Start of Block

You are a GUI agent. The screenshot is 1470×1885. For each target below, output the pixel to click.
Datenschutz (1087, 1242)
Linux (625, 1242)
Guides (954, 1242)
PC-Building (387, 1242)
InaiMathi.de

End of Block

Problem to work on >>
Retype all the data, keeping every character the same.

Answer to this problem >>
You are a GUI agent. The screenshot is 1470×1885. For each target below, output the pixel to click.
Datenschutz (1087, 1242)
Linux (625, 1242)
Guides (954, 1242)
PC-Building (387, 1242)
InaiMathi.de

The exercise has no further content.